If we cultivate a good level of musical understanding—and perhaps more importantly, a sense of curiosity that keeps us wanting to know more—then ideas come to us genuinely and naturally. Steven Isserlis has noted that it’s easy to distinguish a player who is merely imitating the exterior characteristics of a musical style, like skating across the surface of it, from a player who has developed his or her voice through an inner artistic journey that, while perhaps longer, is more musically truthful.

Charles-Philips-Portrait-of-a-GentlemanIt is common knowledge that the four-string cellos of Bach’s day were set up differently than the ones most of us play today, and that the Sixth Suite and the gamba sonatas were composed for other instruments.  So then the question: when we play the gamba sonatas, do we use the cello to attempt to imitate the sound of a gamba?  No, or at least not verbatim. Instead, the cello becomes the medium of expression for that music. If the player demonstrates knowledge of and sensitivity to the time and place where the composer created, the music can carry its message just as powerfully. More obviously, does a cellist try to imitate the sound of an arpeggione when we play Schubert’s sonata for that instrument? Of course not. Using our given musical equipment primarily to try to imitate a different piece of equipment can only result in frustration. As with Bach, we want to let the beauty and eloquence of Schubert’s music speak, and bring maximum sensitivity to that composer’s unique and personal musical language.  When we play Bach, don’t we want it to sound, above all other concerns, simply like Bach? And Schubert like Schubert? And that, of course, leads us to ask how these composers are different. What makes Haydn sound like Haydn? How is a printed fortissimo in Brahms different from one in Prokofiev, or a sforzando in Beethoven different from one in Stravinsky? There is clearly no single answer, but our curiosity to experiment and attempt to make peace with these questions should produce the spirit of exploration with which we must study and eventually perform all music.

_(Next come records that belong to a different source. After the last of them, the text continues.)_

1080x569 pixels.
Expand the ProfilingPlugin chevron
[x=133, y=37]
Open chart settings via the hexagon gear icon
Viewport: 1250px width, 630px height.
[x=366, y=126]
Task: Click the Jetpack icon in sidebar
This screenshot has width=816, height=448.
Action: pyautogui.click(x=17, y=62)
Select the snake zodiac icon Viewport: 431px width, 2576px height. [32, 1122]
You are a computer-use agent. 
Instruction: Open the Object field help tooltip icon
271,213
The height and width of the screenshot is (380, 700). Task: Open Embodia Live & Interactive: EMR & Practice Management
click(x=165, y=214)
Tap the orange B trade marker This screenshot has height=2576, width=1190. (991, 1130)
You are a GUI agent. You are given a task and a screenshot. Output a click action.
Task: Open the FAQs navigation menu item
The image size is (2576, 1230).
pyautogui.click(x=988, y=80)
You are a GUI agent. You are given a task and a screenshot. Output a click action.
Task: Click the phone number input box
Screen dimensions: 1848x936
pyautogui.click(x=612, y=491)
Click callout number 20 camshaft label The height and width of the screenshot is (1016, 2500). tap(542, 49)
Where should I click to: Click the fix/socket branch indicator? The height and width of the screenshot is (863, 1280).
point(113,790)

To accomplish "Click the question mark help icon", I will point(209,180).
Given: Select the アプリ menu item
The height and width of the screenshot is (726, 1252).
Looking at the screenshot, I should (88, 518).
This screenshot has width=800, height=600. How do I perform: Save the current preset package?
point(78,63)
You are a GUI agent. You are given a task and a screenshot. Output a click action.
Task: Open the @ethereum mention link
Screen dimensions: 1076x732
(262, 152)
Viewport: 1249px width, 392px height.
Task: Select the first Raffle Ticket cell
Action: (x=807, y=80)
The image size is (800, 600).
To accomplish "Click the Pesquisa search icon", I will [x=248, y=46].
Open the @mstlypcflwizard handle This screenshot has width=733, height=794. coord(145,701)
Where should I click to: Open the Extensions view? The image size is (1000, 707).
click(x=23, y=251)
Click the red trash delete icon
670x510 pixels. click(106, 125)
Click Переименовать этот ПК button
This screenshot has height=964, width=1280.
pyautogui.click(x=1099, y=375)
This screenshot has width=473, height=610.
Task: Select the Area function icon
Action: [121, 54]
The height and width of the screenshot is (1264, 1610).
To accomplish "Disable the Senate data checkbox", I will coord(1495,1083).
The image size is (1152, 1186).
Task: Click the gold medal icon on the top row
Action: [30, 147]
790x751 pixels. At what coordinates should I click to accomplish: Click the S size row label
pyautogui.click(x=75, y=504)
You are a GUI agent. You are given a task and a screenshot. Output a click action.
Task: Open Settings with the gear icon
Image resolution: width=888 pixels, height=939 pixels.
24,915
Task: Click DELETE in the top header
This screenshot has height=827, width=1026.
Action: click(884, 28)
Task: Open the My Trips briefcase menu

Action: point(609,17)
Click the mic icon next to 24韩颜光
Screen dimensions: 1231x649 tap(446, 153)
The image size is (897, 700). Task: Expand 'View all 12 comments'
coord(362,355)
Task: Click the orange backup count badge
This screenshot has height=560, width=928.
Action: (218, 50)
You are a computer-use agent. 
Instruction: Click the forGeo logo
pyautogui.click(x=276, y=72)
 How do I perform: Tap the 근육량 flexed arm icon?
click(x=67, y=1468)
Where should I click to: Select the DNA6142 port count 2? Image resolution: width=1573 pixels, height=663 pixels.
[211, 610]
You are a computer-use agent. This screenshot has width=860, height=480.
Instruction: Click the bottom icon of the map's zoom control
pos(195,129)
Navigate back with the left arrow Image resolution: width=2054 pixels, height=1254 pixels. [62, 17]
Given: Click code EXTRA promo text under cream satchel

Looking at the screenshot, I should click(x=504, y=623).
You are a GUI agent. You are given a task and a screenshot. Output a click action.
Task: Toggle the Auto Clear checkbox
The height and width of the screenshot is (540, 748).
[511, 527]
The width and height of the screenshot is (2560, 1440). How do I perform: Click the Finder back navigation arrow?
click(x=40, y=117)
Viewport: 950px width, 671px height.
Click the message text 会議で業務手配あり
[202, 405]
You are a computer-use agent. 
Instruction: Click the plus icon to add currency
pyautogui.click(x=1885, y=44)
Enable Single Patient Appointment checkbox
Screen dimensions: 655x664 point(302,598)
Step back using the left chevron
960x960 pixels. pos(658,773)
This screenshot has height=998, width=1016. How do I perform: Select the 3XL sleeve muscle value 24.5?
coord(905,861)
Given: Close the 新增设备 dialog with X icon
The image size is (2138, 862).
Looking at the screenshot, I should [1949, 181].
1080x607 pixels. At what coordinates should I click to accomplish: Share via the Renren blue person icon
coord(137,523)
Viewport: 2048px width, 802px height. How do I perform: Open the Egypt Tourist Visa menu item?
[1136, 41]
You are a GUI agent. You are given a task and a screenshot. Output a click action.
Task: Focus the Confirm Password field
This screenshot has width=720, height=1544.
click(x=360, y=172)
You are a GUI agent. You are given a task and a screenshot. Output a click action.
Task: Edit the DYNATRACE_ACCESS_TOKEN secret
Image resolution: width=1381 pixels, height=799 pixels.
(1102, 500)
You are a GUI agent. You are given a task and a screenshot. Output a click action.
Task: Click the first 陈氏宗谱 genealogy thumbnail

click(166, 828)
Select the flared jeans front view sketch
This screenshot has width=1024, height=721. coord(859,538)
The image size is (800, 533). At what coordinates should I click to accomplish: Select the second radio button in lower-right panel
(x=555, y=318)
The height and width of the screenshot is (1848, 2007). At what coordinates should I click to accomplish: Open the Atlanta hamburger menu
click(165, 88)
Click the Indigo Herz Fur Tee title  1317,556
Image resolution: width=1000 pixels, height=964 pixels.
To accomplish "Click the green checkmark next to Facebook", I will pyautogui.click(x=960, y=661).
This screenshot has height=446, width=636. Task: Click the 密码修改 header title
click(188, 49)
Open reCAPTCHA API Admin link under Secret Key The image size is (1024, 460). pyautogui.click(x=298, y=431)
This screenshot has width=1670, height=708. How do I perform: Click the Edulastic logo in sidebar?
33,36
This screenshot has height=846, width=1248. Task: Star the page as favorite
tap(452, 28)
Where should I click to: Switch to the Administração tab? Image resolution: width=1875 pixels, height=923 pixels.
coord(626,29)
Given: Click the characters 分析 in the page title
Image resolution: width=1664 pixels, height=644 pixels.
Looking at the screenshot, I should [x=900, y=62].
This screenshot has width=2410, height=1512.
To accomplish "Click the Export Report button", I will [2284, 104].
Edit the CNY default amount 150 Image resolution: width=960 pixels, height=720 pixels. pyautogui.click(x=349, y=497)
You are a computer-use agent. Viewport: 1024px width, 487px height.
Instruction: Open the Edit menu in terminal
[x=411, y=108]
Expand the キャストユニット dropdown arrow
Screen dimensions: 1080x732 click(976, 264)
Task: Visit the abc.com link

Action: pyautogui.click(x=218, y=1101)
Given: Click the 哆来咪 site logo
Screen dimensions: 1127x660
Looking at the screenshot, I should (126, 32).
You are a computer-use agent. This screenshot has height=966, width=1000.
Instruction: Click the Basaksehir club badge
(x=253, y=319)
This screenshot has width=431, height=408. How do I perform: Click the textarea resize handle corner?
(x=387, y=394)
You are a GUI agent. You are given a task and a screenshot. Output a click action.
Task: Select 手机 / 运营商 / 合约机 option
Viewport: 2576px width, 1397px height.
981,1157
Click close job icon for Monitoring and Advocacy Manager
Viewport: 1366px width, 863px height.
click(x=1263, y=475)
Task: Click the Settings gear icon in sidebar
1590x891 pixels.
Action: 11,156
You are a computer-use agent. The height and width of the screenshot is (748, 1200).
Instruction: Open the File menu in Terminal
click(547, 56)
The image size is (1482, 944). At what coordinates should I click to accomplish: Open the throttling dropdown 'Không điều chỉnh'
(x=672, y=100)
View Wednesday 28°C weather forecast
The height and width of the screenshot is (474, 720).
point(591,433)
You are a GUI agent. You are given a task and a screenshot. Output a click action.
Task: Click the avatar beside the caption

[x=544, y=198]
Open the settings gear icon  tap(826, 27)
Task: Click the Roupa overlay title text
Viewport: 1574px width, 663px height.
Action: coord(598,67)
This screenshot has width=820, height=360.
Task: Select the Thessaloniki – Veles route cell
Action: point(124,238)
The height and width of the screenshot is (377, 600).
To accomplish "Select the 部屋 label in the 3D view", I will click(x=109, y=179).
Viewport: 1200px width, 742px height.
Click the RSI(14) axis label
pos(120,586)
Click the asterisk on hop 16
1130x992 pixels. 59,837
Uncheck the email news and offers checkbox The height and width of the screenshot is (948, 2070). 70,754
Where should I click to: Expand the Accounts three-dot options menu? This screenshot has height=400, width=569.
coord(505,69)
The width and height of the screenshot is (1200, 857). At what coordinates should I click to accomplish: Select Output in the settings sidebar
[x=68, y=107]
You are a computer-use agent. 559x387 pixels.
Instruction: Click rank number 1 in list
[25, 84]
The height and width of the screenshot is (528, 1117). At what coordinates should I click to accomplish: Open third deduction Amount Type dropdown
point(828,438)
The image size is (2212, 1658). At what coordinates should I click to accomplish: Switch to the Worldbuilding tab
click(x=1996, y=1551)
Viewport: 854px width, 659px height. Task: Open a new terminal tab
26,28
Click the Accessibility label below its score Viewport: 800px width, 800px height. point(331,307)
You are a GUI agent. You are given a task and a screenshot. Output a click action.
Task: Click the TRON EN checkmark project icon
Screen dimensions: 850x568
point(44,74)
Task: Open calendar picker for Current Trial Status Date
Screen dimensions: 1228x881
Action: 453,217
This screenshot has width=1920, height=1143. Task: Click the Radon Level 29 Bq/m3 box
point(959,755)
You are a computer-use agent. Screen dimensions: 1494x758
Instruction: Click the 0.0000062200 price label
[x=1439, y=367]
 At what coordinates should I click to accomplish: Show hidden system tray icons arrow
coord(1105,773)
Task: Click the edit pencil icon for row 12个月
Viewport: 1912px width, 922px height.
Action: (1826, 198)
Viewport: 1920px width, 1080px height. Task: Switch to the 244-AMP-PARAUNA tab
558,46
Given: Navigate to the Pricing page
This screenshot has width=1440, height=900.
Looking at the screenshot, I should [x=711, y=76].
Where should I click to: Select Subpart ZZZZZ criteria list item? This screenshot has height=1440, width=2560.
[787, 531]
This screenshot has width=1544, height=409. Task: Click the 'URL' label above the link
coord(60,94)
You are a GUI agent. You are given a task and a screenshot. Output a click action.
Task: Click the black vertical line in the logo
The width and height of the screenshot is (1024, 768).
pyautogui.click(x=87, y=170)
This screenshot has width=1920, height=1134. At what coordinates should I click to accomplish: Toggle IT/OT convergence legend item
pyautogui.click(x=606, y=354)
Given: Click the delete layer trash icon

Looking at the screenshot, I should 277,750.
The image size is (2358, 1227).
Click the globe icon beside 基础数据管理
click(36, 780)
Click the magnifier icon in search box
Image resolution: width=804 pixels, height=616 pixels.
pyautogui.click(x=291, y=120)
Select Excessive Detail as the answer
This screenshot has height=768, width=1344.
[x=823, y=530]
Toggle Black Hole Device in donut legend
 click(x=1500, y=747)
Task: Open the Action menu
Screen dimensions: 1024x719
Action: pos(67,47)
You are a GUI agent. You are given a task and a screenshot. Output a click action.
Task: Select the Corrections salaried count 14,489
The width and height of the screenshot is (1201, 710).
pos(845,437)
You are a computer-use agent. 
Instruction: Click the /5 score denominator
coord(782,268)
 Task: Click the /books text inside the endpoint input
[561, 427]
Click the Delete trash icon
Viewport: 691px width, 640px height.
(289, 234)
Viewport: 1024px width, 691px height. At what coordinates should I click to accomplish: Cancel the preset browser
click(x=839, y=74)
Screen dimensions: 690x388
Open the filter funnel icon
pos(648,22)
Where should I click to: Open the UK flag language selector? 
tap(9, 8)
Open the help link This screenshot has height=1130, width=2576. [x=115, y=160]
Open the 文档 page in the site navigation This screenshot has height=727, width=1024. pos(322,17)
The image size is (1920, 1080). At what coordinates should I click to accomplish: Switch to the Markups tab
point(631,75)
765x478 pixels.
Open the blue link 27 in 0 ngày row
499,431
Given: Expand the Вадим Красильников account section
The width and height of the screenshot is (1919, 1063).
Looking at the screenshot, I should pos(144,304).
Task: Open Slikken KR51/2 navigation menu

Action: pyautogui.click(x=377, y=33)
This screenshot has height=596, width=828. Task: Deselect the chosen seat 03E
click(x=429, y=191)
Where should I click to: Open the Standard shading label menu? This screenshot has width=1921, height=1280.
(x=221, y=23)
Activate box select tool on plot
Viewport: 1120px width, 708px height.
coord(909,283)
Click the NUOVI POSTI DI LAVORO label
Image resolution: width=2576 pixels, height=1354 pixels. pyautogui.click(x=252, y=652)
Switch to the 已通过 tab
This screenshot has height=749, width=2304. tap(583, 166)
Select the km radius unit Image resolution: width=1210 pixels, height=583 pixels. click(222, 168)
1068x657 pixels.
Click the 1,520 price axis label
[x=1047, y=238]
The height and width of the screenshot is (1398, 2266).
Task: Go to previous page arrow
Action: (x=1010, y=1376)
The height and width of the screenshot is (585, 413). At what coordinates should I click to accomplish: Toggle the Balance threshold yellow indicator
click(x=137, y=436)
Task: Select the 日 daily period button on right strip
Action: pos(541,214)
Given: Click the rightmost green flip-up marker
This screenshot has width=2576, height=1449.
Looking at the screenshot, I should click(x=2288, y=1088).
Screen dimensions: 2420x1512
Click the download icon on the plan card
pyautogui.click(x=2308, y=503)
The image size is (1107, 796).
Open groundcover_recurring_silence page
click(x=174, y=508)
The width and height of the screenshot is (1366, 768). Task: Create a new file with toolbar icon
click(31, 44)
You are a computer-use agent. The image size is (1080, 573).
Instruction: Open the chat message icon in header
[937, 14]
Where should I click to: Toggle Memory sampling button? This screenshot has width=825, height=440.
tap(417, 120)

Now, to the modern cello: if we assume that the instrument most of us use to play Bach today is incapable of producing sounds that have many of the desirable qualities of instruments of the past, we are taking the easy way out, as well as doing a disservice to the expressive range of the modern cello.  The reality is more nuanced, and this is where things become really interesting for us if we choose to study music with a genuine curiosity. We have no recordings of music that Bach played or heard, but we do know what gut strings sound like: warm, complex, full of overtones. Likewise, we know how a baroque bow behaves: great clarity of articulation, beautiful tapers, more separate notes, and no deliberately bounced strokes or sostenuto in the way we are accustomed to with more modern bows. We can also realistically surmise that the sounds Bach heard, at their best, were round, open, pure, and relied less on the type of vibrato that we associate with music by Romantic and later composers.

So, can we use metal and synthetic strings and modern bows to make sounds that have these qualities, or at least honor them?  Of course we can.  Does making these sounds mean forcing the modern cello to become something it isn’t? No, not at all. The million-dollar question for each of us, then, is this: when I draw on the depth of my own musical understanding of Bach—or whoever—what sounds do I want to produce?

The fact that we have no autograph manuscript for Bach’s Cello Suites is significant, to be sure. But even if we had bowing and articulation marks directly from Bach, they are only one component of what we refer to as “style.” From Bach’s other music, we can gain meaningful insight that should directly influence our perspective on the Cello Suites. Among several other works, I recommend the French Suites to any cellist looking to refine and inspire his or her views on the Cello Suites. When we hear a great baroque cellist play, a modern cello player might be tempted to think that the period instrumentalist has exclusive knowledge, authority, or insight into music from that time—but let’s remember that we all come to Bach with our hearts and intellects first and our musical equipment second, and that the greatest artists transcend their equipment to convey the essential message of the score to the listener. A baroque cello and a modern one can both be successful at this communication, or fall flat.  Applying historical understanding to our study of music—regardless of composer, era, or equipment—can only get us closer to the truth of helping all great music to speak clearly in its own unique voice.